**Work instruction**:
Copy out the lines of the records below, and only those lines, from the one with "The image size is (888, 482)." through the one with "Task: Click the //预输出变量 comment", exactly as they appear.

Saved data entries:
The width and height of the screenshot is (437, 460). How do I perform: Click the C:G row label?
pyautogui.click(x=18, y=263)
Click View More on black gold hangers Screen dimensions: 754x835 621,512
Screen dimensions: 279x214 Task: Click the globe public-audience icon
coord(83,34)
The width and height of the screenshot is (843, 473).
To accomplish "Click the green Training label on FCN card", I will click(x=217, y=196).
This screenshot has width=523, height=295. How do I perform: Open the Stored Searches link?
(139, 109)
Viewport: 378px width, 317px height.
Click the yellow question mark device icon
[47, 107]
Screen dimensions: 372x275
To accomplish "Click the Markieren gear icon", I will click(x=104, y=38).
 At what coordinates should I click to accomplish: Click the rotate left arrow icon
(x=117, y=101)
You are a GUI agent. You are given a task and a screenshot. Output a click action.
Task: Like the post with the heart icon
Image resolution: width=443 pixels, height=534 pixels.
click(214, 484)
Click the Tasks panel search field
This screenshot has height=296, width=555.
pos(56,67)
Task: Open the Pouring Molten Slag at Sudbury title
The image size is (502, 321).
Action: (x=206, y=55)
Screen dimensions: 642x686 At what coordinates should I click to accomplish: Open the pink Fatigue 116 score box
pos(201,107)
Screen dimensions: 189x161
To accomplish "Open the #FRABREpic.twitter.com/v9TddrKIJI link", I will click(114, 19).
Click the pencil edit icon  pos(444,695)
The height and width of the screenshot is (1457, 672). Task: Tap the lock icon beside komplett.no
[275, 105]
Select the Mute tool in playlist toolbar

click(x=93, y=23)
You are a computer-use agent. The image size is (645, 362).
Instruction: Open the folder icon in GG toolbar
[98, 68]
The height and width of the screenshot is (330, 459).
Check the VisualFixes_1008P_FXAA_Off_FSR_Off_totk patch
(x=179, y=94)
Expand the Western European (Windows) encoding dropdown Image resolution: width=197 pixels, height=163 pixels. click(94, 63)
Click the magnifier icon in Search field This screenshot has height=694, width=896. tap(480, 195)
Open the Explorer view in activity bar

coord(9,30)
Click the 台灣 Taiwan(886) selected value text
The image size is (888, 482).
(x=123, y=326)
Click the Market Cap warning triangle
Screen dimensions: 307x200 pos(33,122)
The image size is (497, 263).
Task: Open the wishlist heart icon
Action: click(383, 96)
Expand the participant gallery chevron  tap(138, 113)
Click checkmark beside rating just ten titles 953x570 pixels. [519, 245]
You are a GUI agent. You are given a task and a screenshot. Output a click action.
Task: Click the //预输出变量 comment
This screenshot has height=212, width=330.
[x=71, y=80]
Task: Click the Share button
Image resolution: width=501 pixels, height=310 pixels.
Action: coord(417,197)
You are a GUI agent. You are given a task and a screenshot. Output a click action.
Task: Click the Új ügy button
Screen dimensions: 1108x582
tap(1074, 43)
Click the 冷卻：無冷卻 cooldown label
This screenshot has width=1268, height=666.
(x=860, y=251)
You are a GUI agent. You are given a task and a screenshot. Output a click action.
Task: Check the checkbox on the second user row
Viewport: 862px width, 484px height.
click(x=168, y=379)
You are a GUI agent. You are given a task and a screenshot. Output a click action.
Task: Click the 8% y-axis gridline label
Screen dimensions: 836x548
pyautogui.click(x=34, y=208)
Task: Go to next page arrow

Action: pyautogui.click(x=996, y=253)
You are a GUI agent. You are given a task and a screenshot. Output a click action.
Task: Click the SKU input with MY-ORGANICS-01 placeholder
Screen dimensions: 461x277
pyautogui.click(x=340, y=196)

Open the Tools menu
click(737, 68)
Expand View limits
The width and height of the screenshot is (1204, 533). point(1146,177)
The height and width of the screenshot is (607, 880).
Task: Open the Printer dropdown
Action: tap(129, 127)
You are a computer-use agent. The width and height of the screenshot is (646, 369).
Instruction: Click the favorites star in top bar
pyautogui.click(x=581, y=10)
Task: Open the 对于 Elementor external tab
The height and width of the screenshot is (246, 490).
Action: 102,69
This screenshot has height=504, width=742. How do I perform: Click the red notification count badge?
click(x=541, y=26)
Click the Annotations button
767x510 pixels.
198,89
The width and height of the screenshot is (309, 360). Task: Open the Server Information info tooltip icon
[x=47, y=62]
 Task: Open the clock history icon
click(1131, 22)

**Your response**:
The image size is (888, 482).
(x=123, y=326)
Click the Market Cap warning triangle
Screen dimensions: 307x200 pos(33,122)
The image size is (497, 263).
Task: Open the wishlist heart icon
Action: click(383, 96)
Expand the participant gallery chevron  tap(138, 113)
Click checkmark beside rating just ten titles 953x570 pixels. [519, 245]
You are a GUI agent. You are given a task and a screenshot. Output a click action.
Task: Click the //预输出变量 comment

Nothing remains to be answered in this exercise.